Voor het tweede deel van de avond zitten we nog steeds in volle 20e eeuw: Benjamin Britten (1913-1976). Omstreden figuur om allerlei redenen maar bij het grote publiek zijn alleen ‘A Young Person’s Guide to the Orchestra’, de ‘Simple Symphony’, de opera ‘Peter Grimes’ en in het beste geval ook nog zijn ‘War Requiem’ bekend. En dan nog, wat is bekend…
Eén van die onbekende werken is de nochtans indrukwekkende Symfonie voor cello en orkest (uit 1963) die buiten Groot-Brittannië nauwelijks geprogrammeerd wordt. Misschien zijn de redenen van die onbekendheid niet eens zo ver te zoeken. In de eerste plaats is er vanaf pakweg 1960 een grote kloof ontstaan tussen de ‘klassieke’ muziek en het ‘grote’ publiek. U weet intussen dat ik de term ‘kunstmuziek’ verkies boven de te nauwe term ‘klassiek’ die aan slechts één periode uit de geschiedenis refereert. Maar dit doet hier weinig terzake. Twee aan elkaar tegengestelde, maar effectversterkende krachtlijnen liggen aan de basis van die kloof: het obscurantisme van de kunstmuziek uit die tijd en het logisch daaruit volgende gebrek aan belangstelling, tot zelfs afkeer, van het publiek voor die kunst. De algehele oppervlakkigheid van Cultuur (met grote C) na mei ’68 doet daar nog een schepje bovenop.

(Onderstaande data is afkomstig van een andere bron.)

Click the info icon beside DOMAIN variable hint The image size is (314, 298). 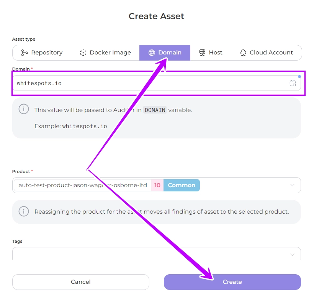coord(24,109)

Verdere filosofische beschouwingen zouden ons hier te ver leiden, maar de Symfonie voor cello en orkest van Britten is zo’n werk op het randje. Hoewel het door de componist zelf bewust niet als concerto voor cello en orkest behandeld werd, speelt de cello wel de hoofdrol. Maar die moet optornen tegen een ‘voltallig’ orkest dat, thematisch bekeken, een even grote rol speelt als het solo-instrument.
Nu is Alban Gerhardt geen dilettant in het vak. Zijn palmares liegt er niet om. Hoewel hij met groot enthousiasme speelt (de hele partituur met virtuoze passages uit het hoofd) komt hij vanavond maar matig over op het nochtans aandachtige publiek. Ik heb daar twee verklaringen voor: ten eerste vergt dit werk relatief veel inspanning, zowel van uitvoerders als van toehoorders – en in het tweede deel van een avond zoals deze is dat allicht wat te veel gevraagd – en ten tweede ‘harmoniseert’ het niet echt met de eerste helft van het overigens nochtans evenwichtig samengesteld programma. De cellosymfonie dwingt bewondering af en de uitvoering ervan was meer dan gemiddeld goed, tot zeer sterk zelfs, maar het klikte niet. Iemand fluisterde in mijn oor: geef mij dan maar Harvey en Brewaeys. En dat is pas een compliment voor beide nog levende componisten.